Sebanyak 2,4 juta murid di 25.656 sekolah akan mengikuti UN utama jenjang SMA/MA sederajat pada 18-21 April 2011 dan UN susulan pada 25-28 April 2011. Adapun UN utama jenjang SMK dan SMALB pada 18-20 April 2011 dan UN susulan pada 25-27 April 2011.

”UN susulan untuk peserta didik yang tidak bisa mengikuti UN utama,” kata anggota Badan Standar Nasional Pendidikan, Mungin Eddy Wibowo.

Secara terpisah, dari Sulawesi Selatan (Sulsel) dilaporkan, distribusi soal UN di Sulsel dilaksanakan dalam tiga tahap sejak Selasa malam. Dinas Pendidikan Sulsel mendahulukan mengirim soal ke daerah-daerah yang letaknya jauh, seperti Kabupaten Luwu, Luwu Utara, Luwu Timur —yang harus ditempuh dengan 12 jam perjalanan darat—lalu Palopo dan Enrekang.

Untuk mengantisipasi kebocoran, soal yang sudah sampai di kabupaten akan disimpan di kepolisian resor masing-masing. Soal akan diserahkan ke sekolah pada H-1.

Pihak sekolah saat ini terus mendampingi anak didiknya menjelang UN. Di SMAN 1 Makassar, sekolah mengadakan doa bersama untuk siswa kelas III SMA sejak pukul 18.30. Sementara itu, murid kelas 12 (III) di SMA Katolik Rajawali mengikuti doa novena berkelompok di kapel sekolah.

”Ketidaklulusan kadang bukan karena ketidakmampuan menjawab, tetapi karena tidak teliti mengisi biodata,” ujar Kepala Sekolah SMA Katolik Rajawali Suster Leoni Tarore.

Kepala Sekolah SMAN 1 Makassar Sakaruddin mengharapkan agar anak didiknya tidak termakan penawaran kunci jawaban soal. ”Belum tentu itu juga kunci yang benar,” ucapnya.
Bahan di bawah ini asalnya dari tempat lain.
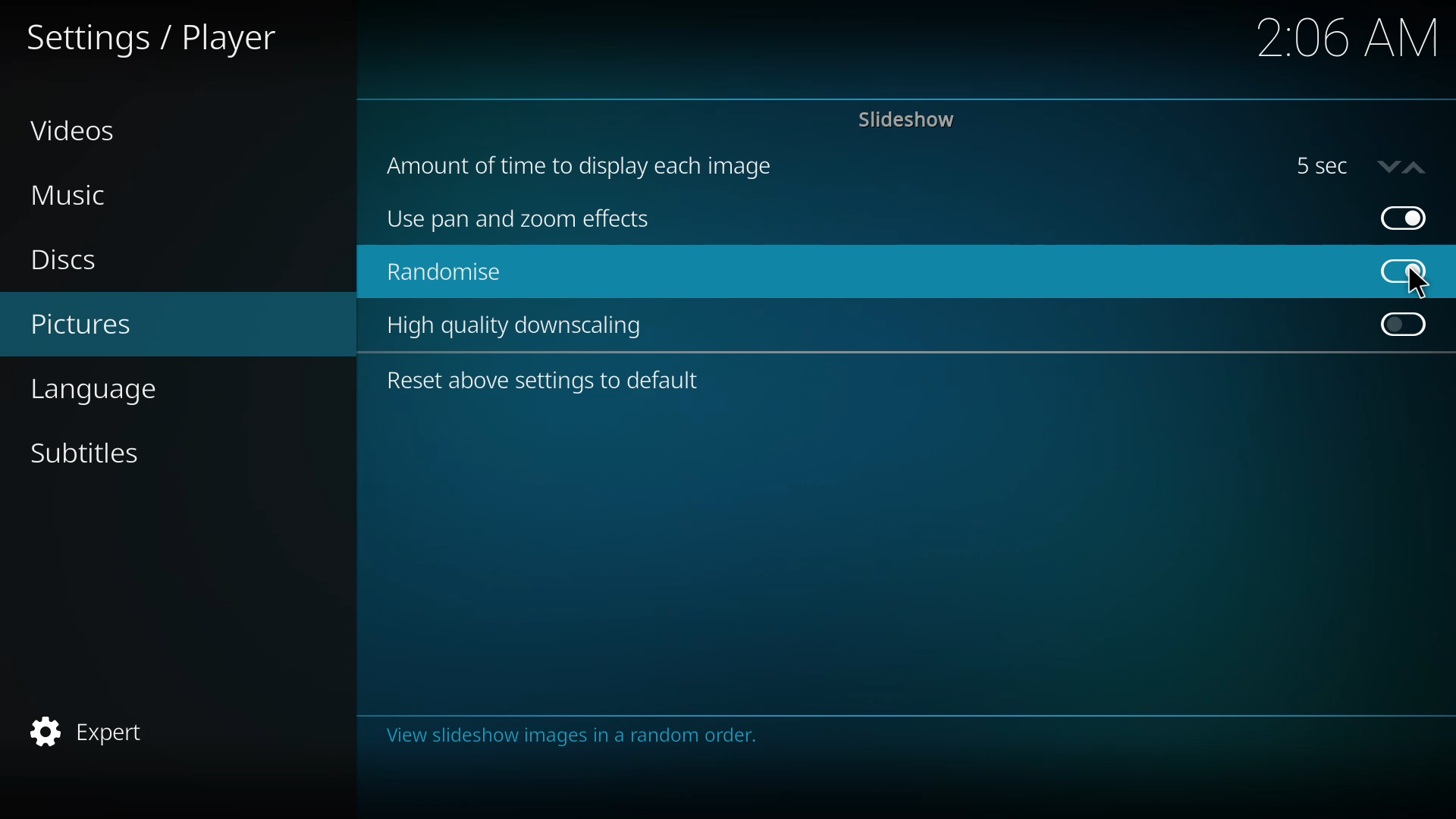  Describe the element at coordinates (76, 128) in the screenshot. I see `videos` at that location.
Di Banjarmasin, Kalimantan Selatan, siswa-siswa yang akan mengikuti ujian nasional mengunjungi panti asuhan dan panti wreda untuk kemantapan hati.

Di Surabaya, doa bersama semakin rutin digelar menjelang ujian nasional. Seperti yang dilakukan siswa Taman Perguruan Ta'miriyah Surabaya di Masjid Kemayoran, kompleks Ta'miriyah, Jalan Indrapura Surabaya, Jawa Timur, Rabu (13/4).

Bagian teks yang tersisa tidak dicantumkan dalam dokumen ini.